> _Bloco de texto_:
▼

Do UOL, em São Paulo

30/03/2016 06h00

Paulo Ricardo está de volta com um novo disco solo de inéditas, batizado apenas de “Novo Álbum”. O trabalho sai cinco anos depois do último álbum do RPM, “Elektra”, lançado em 2011. Nele, o cantor de 53 anos se afasta das composições rebeldes, típicas do RPM, mas não se distância do rock and roll, onde diz habitar.

Em entrevista ao UOL para falar do “Novo Álbum”, o cantor lembrou que fez muito sucesso na década de 90, quando entrou na “bregolândia” com a música “Dois”, composta em parceria com Michael Sullivan. “Foi uma vivência muito rica. Naquela situação, as rádios pop rock torceram o nariz e as populares abriram as portas para mim (...). Agradeci muito, mas não sou daqui”, lembrou.

Ao analisar a trajetória do rock nacional, o cantor culpou a MTV por tirar o ritmo da TV aberta e levar para um nicho das TVs por assinatura. “A MTV criou uma ilusão de que nós seríamos rockstars internacionais quando na verdade ela abriu espaço para as bandas gringas”.

Durante o bate-papo, o cantor falou ainda sobre streaming, "Big Brother Brasil" e o trabalho de jurado no programa "Superstar".

▲

> _Conjunto de tarefas_:
1. Responda com base na reportagem sobre o novo disco de Paulo Ricardo:
(a) Em que ano foi lançado “Elektra”, o último álbum do RPM?
(b) Com quem o cantor compôs a música “Dois”?
(c) Segundo o cantor, para onde a MTV levou o rock ao tirá-lo da TV aberta?
2. Traduza para o inglês esta frase da reportagem sobre o novo disco de Paulo Ricardo: "Ao analisar a trajetória do rock nacional, o cantor culpou a MTV por tirar o ritmo da TV aberta e levar para um nicho das TVs por assinatura."
3. Escreva a continuação da reportagem sobre o novo disco de Paulo Ricardo a partir do ponto em que ela termina.
O material não tem relação com esta atividade.

> _Informações exibidas_:
▼

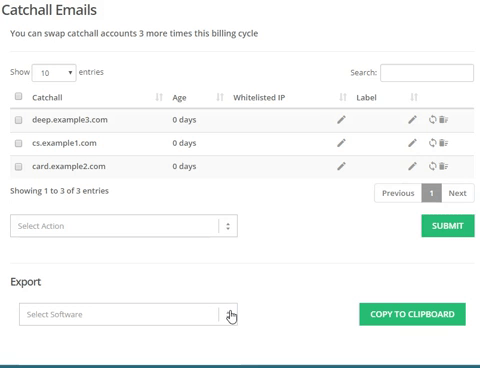Edit whitelisted IP for cs.example1.com
480x368 pixels.
click(x=341, y=143)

▲

> _Lista de respostas_:
1.
(a) Em 2011.
(b) Com Michael Sullivan.
(c) Para um nicho das TVs por assinatura.

2. While analyzing the trajectory of Brazilian rock, the singer blamed MTV for taking the genre off broadcast television and moving it to a niche of pay TV.

3.
Leia a seguir os principais trechos da entrevista:

foto 1 - Bruno Santos/UOL - Bruno Santos/UOL
Imagem: Bruno Santos/UOL
UOL: Você batizou seu novo trabalho de “Novo Álbum”, a banda de "Nova Banda", o show de “Novo Show” e o single de “Novo Single”. Na letra você critica a nova maneira de consumir a música digitalmente. Qual é o problema?

Paulo Ricardo: Há uma constatação e uma brincadeira com a nova mecânica. Com 30 anos de carreira, eu percebi que se perdeu alguma coisa na passagem do vinil para o CD. A minha geração comprava discos as vezes só por causa da capa. Com o digital é só mais um lançamento. Mas, eu não tenho problema com isso. Com esse disco eu trago aquela urgência e aquele perigo de você comprar gato por lebre. O “Novo Single”, na verdade, é um novo trabalho, é um começo de carreira, é tudo novo. Hoje é muito difícil, porque quem tem grandes sucessos e tem muito tempo de carreira, como eu, as pessoas querem sempre ouvir aquilo do passado. Querem ouvir “Rádio Pirata” e “Olhar 43”.

Mas você está lançando o disco também nas plataformas de streaming. Como está lidando com isso?

Não sei como lidar. Estou começando agora. Observo que esse é um nicho muito jovem. A Anitta tem milhões de visualizações e o novo dos Titãs tem apenas mil. Ainda é um território para onde não fui com todas as armas. Percebo que ele pressupõe uma grande visibilidade.

No ano passado, a lista das músicas mais tocadas no Brasil não tinha nenhum rock e era dominada pelo sertanejo. Na sua opinião, qual é o espaço que o “Novo Álbum” vai ocupar?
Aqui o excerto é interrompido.